La coincidencia en un mismo día de las celebraciones del Miércoles de Ceniza con la fiesta de San Valentín puede ser un símbolo de la naturaleza flamígera pero perecedera del amor, cuya realización en el romance está necesariamente destinada a convertirse en humo y escoria. Pero si recurrimos a Francisco de Quevedo, ese resto puede ser evidencia inextinguible de eternidad: “... serán ceniza, mas tendrá sentido;/ polvo serán, mas polvo enamorado”. El amor y la muerte, como el éxtasis y la consumación, son dos aspectos inseparables de una sola realidad. Esto no se quiere recordar en esta fiesta banal. Romeo y Julieta, Abelardo y Eloísa, Paolo y Francesca y otros grandes amantes, grandes precisamente en función de la impronta trágica de su historia, no reconocerían en esta humorada lo que ellos entendieron por amor.

La celebración de la ceniza tiene un abrumador peso simbólico. Con la ceniza de las palmas con las que se festejó el anterior Domingo de Ramos se nos marcaba la frente, al mismo tiempo que se nos recordaba con grave solemnidad: “Acuérdate de que eres polvo y en polvo te convertirás”. Eres un ser finito, nacido para morir, un destino fatal del que solo se trasciende a través de los dones de la fe, eso quería decir. Esta fórmula sigue vigente, pero se ha dado paso, no sé desde cuándo, a otra en la que se dice: “Conviértete y cree en el Evangelio”. Me parece que con esta reforma reformista, lo que en realidad se busca es sacarle el cuerpo a la muerte... total esto de que te conviertas en polvo es muy fúnebre, suena un tanto sucio y no puede competir con dicharacheras celebraciones mundanas. El gran momento de la vida, el día de la gran certeza, ese instante en que todo cobra su sentido definitivo, la muerte, es excluida también del sacramental religioso, como lo es del barato festival que pretende ensalzar “el amor”.

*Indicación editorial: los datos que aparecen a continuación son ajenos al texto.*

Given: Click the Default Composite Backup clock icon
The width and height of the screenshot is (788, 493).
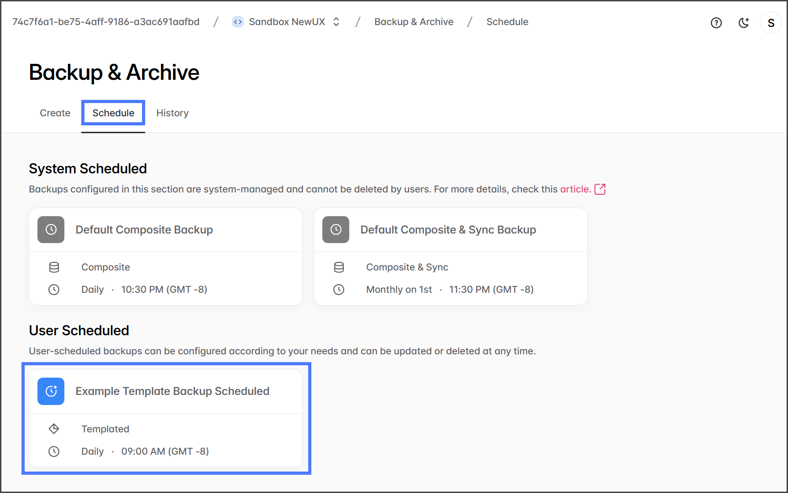Looking at the screenshot, I should coord(51,229).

En su cuento El inmortal, Jorge Luis Borges dice “ser inmortal es baladí; menos el hombre, todas las criaturas lo son, pues ignoran la muerte” y es exacto. El ser humano, como individuo y como especie, comienza a serlo cuando descubre la muerte. Sobre esta certeza se construye la cultura, que tiene sentido solo en la perspectiva de nuestra finitud. Los inmortales en el citado cuento de Borges construyen una ciudad sin sentido ni utilidad, porque ellos tienen tiempo para hacerlo. Pero para nosotros cada instante de nuestra vida importa porque tenemos las horas contadas. Por eso una sociedad que ha perdido la dimensión de la muerte, como ocurre en nuestra modernidad, forzosamente tiene que ser baladí, es decir, insignificante y deleznable. Esto vale para todas sus manifestaciones, la religiosa en especial. Y la amorosa en particular. Un mundo del que hemos desterrado el drama no merece tomarse en serio, literalmente. Nos gusta vivir una eternidad falsa, en la que creemos haber desterrado el dolor y la tragedia con el artificio simplón de no hablar de ellos. (O)

El ser humano, como individuo y como especie, comienza a serlo cuando descubre la muerte.